Specialized ray-tracing acceleration units have become a common feature in GPU hardware, enabling real-time ray-tracing of complex scenes for the first time. The ray-tracing unit accelerates the traversal of a hierarchical tree data structure called a bounding volume hierarchy to determine whether rays have intersected triangle primitives. Hierarchical search algorithms are a fundamental software pattern common in many important domains, such as recommendation systems and point cloud registration, but are difficult for GPUs to accelerate because they are characterized by extensive branching and recursion. The ray-tracing unit overcomes these limitations with specialized hardware to traverse hierarchical data structures efficiently, but is mired by a highly specialized graphics API, which is not readily adaptable to general-purpose computation. We present the Hierarchical Search Unit (HSU), a flexible datapath to accelerate a more general class of hierarchical search algorithms, of which ray-tracing is one. We synthesize a baseline ray-intersection datapath and maximize functional unit reuse while extending the ray-tracing unit to support additional computations and a more general set of instructions. We demonstrate that the unit can improve the performance of three hierarchical search data structures in approximate nearest neighbors search algorithms and a B-tree key-value store index. For a minimal extension to the existing unit, our HSU improves the state-of-the-art GPU approximate nearest neighbor implementation by an average of 24.8% using the GPU’s general computing interface.

2023

Mitigating GPU Core Partitioning Performance Effects

Aaron Barnes, Fangjia Shen, and Timothy G. Rogers

In 2023 IEEE International Symposium on High-Performance Computer Architecture (HPCA), Feb 2023

Abs Link PDF Slides

Modern GPU Streaming Multiprocessors (SMs) have several warp schedulers, execution units, and register file banks. To reduce area and energy-consumption, recent generations divide SMs into sub-cores. Each sub-core contains a distinct warp scheduler, register file, and execution units, sharing L1 memory and scratchpad resources with sub-cores in the same SM. Although partitioning the SM into sub-cores decreases the area and energy demands of larger SMs, it comes at a performance cost. Warps assigned to the SM have access to a fraction of the SM’s resources, resulting in contention and imbalance issues. In this paper, we examine the effect SM sub-division has on performance and propose novel mechanisms to mitigate the negative impacts. We identify four orthogonal effects caused by sub-dividing SMs and demonstrate that two of these effects have a significant impact on performance in practice. Based on these findings, we propose register-bank-aware warp scheduling to avoid bank conflicts that arise when instruction operands are placed in the limited number of register file banks available to each sub-core, and randomly hashed sub-core assignment to mitigate imbalance issues. Our intelligent scheduling mechanisms result in an average 11.2% speedup across a diverse set of applications capturing 81% of the performance lost to SM sub-division.

2022

SIMR: Single Instruction Multiple Request Processing for Energy-Efficient Data Center Microservices

Mahmoud Khairy, Ahmad Alawneh, Aaron Barnes, and Timothy G. Rogers

In 2022 55th IEEE/ACM International Symposium on Microarchitecture (MICRO), Oct 2022

Abs Link PDF

Contemporary data center servers process thousands of similar, independent requests per minute.

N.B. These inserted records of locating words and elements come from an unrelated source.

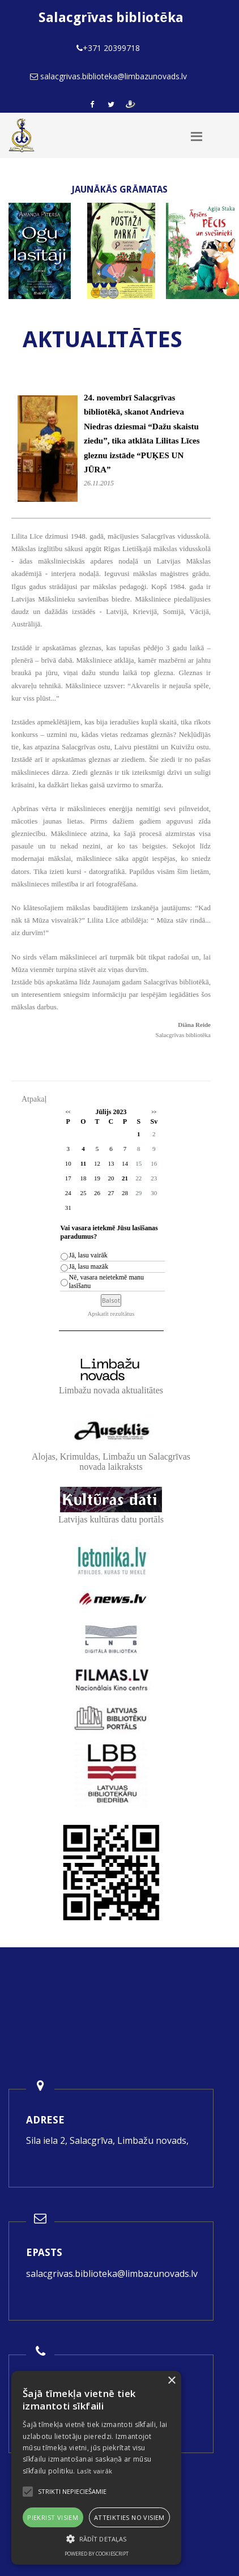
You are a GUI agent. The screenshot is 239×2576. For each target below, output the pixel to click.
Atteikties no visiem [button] (129, 2517)
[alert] (96, 2468)
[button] (96, 2539)
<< (68, 1112)
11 (83, 1163)
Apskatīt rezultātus (111, 1313)
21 (125, 1178)
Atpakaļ (34, 1099)
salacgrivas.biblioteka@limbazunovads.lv (112, 2273)
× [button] (171, 2381)
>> (153, 1112)
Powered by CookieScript (97, 2553)
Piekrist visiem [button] (52, 2517)
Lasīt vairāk (95, 2471)
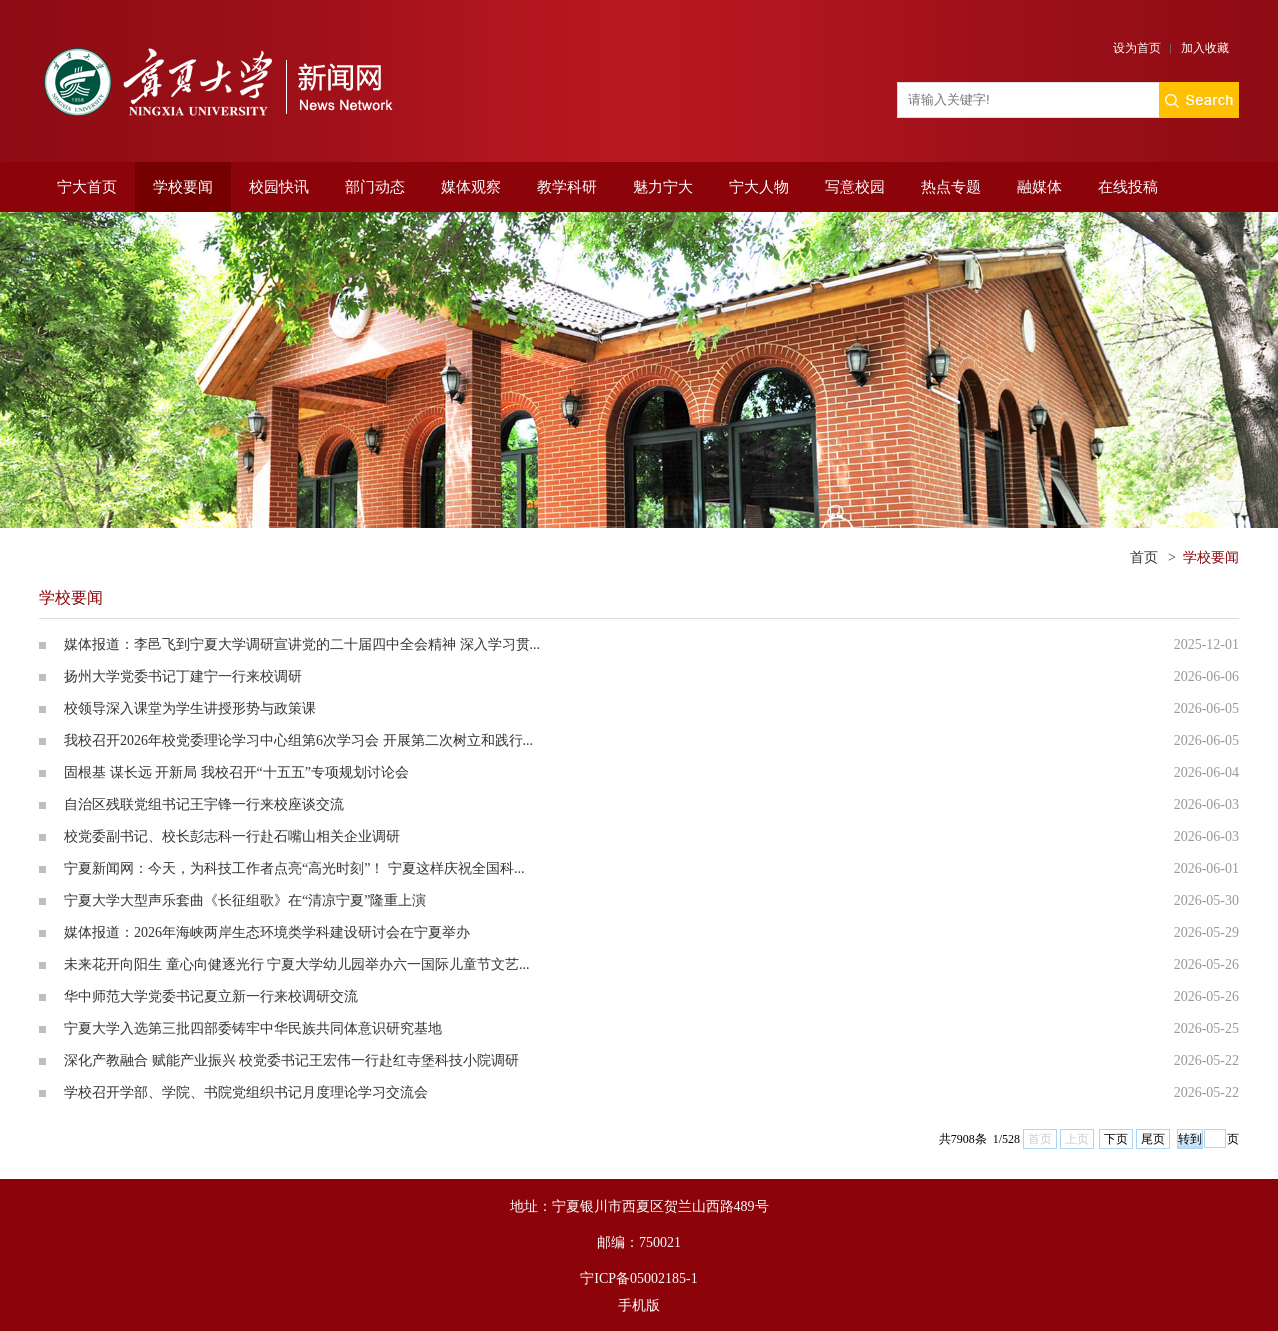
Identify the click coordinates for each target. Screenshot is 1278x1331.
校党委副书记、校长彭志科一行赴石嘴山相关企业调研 (232, 836)
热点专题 (951, 187)
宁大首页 (87, 187)
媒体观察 (471, 187)
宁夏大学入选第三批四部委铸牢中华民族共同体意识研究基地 (253, 1028)
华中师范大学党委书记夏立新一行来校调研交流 (211, 996)
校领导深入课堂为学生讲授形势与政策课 (190, 708)
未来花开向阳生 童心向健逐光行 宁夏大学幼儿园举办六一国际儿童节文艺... (297, 964)
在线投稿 (1128, 187)
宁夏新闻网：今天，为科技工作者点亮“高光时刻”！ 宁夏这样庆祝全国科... (294, 868)
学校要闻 (183, 187)
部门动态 (375, 187)
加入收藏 (1205, 48)
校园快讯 (279, 187)
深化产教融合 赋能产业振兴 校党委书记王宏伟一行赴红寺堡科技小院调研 (291, 1060)
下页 (1116, 1139)
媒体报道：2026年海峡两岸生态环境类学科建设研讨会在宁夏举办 (267, 932)
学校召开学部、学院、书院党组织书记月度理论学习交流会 (246, 1092)
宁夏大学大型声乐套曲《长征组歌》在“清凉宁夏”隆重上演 (245, 900)
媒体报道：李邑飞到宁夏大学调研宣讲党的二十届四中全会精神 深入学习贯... (302, 644)
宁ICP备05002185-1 (638, 1278)
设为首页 (1137, 48)
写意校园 (855, 187)
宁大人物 (759, 187)
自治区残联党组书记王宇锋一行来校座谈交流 (204, 804)
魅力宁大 (663, 187)
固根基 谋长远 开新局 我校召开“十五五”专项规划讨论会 (236, 772)
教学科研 (567, 187)
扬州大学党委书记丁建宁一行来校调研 (183, 676)
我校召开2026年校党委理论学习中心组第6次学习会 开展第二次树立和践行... (298, 740)
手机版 (639, 1305)
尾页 (1153, 1139)
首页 (1144, 557)
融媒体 (1039, 187)
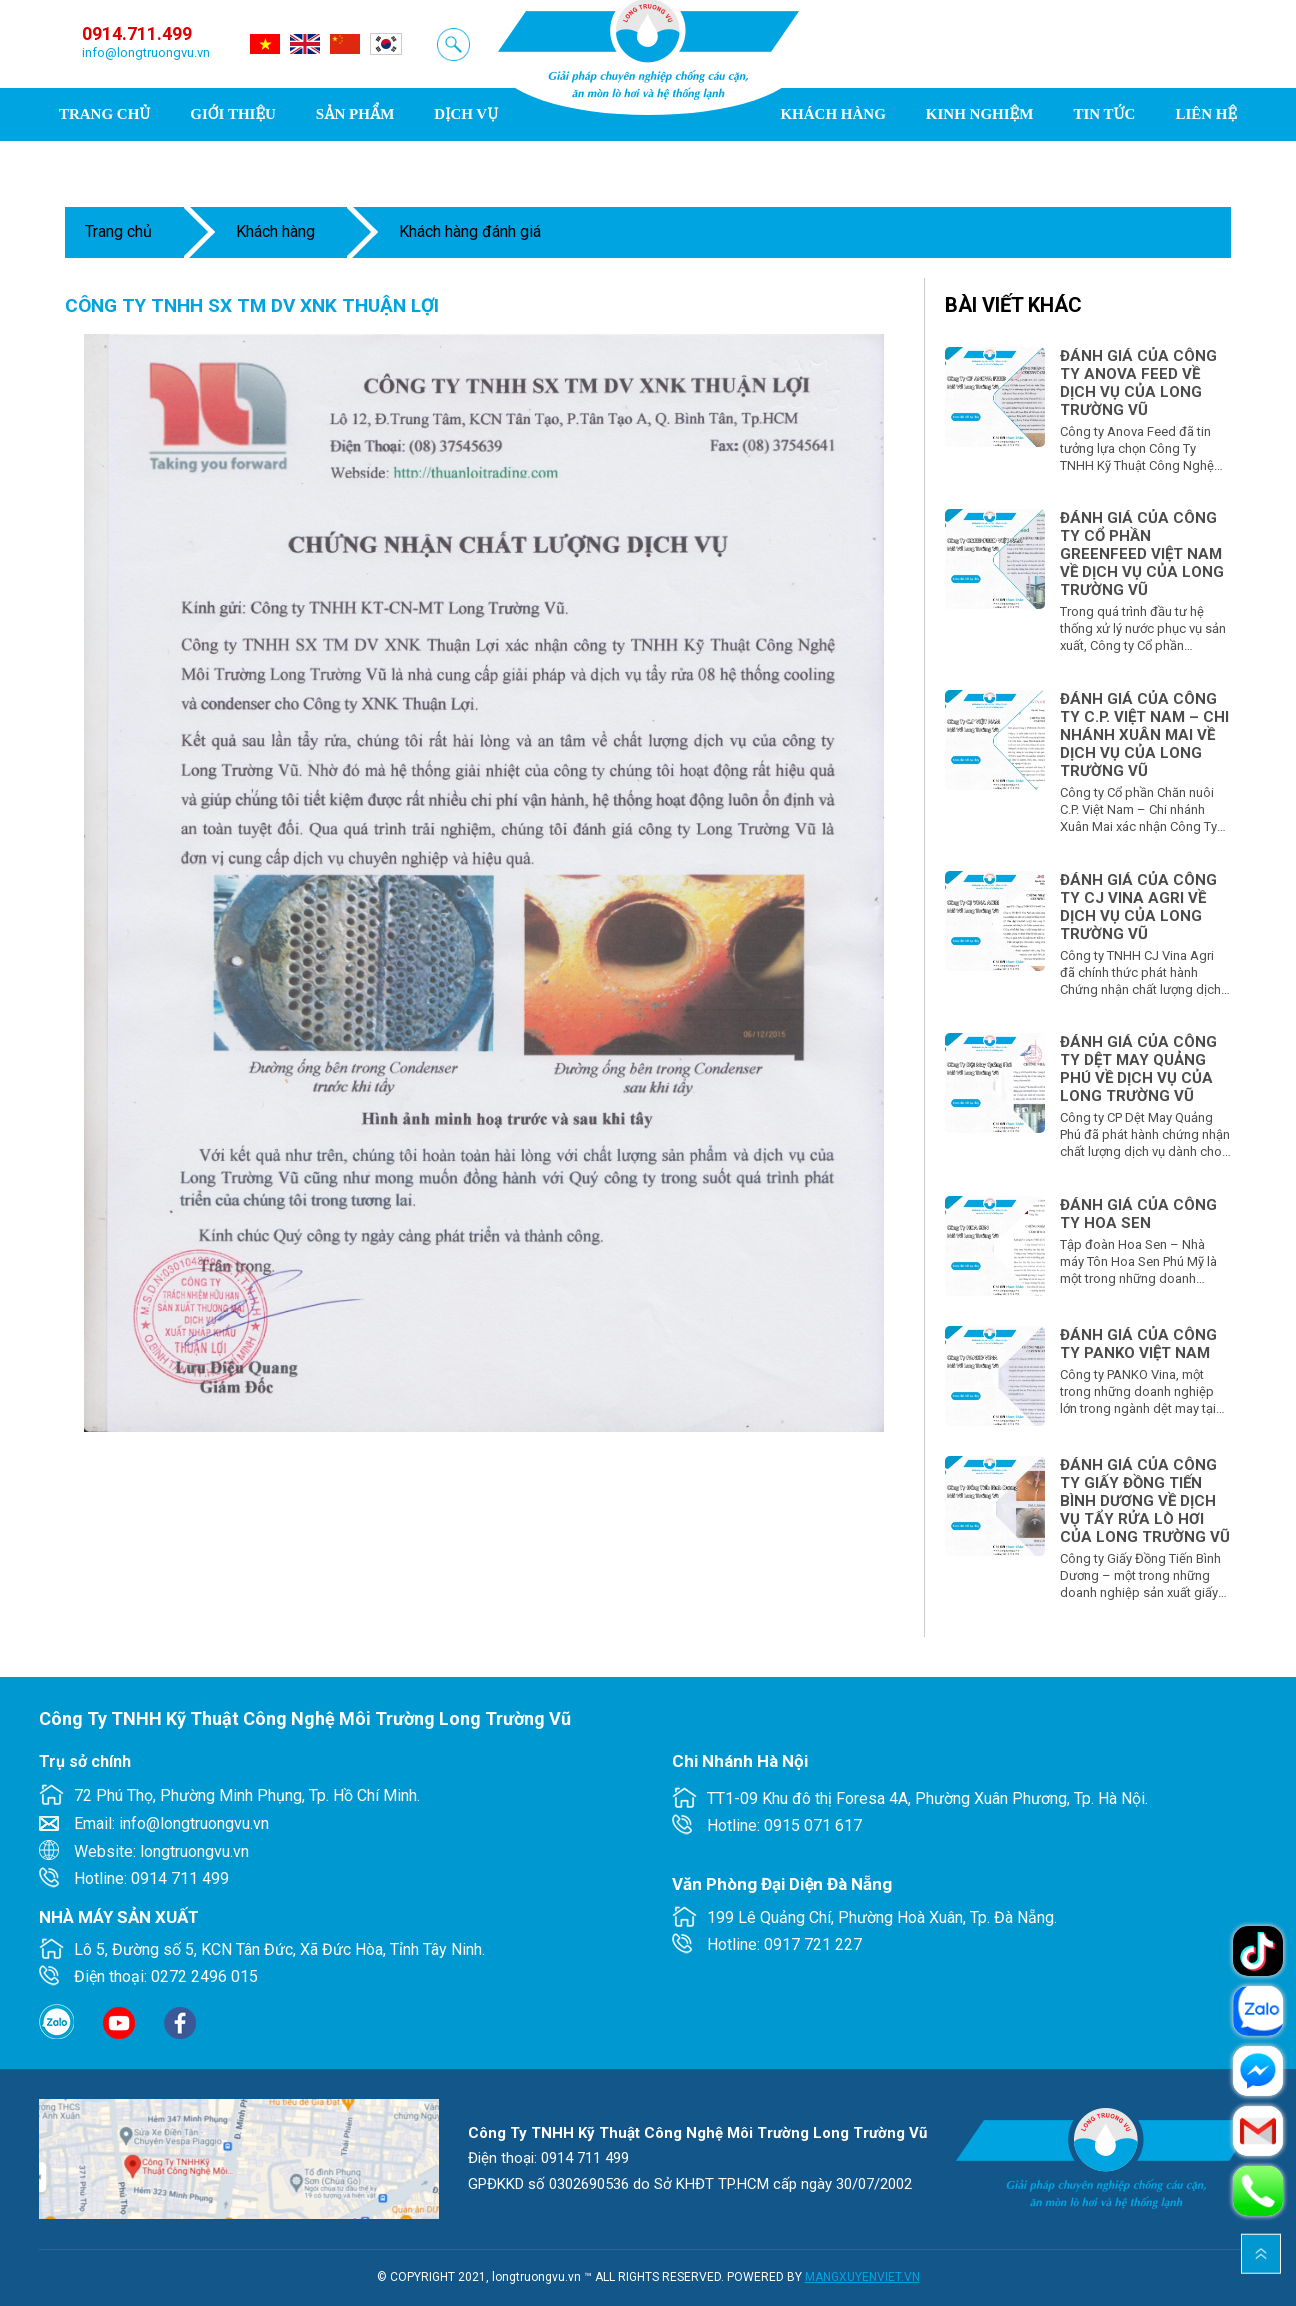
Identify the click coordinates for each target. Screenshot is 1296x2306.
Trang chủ (104, 114)
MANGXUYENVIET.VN (862, 2277)
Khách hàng (832, 114)
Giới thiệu (233, 114)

In the interest of programmer productivity and ease of scaling, workloads in data centers have shifted from single monolithic processes toward a micro and nanoservice software architecture. As a result, single servers are now packed with many threads executing the same, relatively small task on different data.State-of-the-art data centers run these microservices on multi-core CPUs. However, the flexibility offered by traditional CPUs comes at an energy-efficiency cost. The Multiple Instruction Multiple Data execution model misses opportunities to aggregate the similarity in contemporary microservices. We observe that the Single Instruction Multiple Thread execution model, employed by GPUs, provides better thread scaling and has the potential to reduce frontend and memory system energy consumption. However, contemporary GPUs are ill-suited for the latency-sensitive microservice space.To exploit the similarity in contemporary microservices, while maintaining acceptable latency, we propose the Request Processing Unit (RPU). The RPU combines elements of out-of-order CPUs with lockstep thread aggregation mechanisms found in GPUs to execute microservices in a Single Instruction Multiple Request (SIMR) fashion. To complement the RPU, we also propose a SIMR-aware software stack that uses novel mechanisms to batch requests based on their predicted control-flow, split batches based on predicted latency divergence and map per-request memory allocations to maximize coalescing opportunities. Our resulting RPU system processes 5. 7 × more requests/joule than multi-core CPUs, while increasing single thread latency by only 1. ×.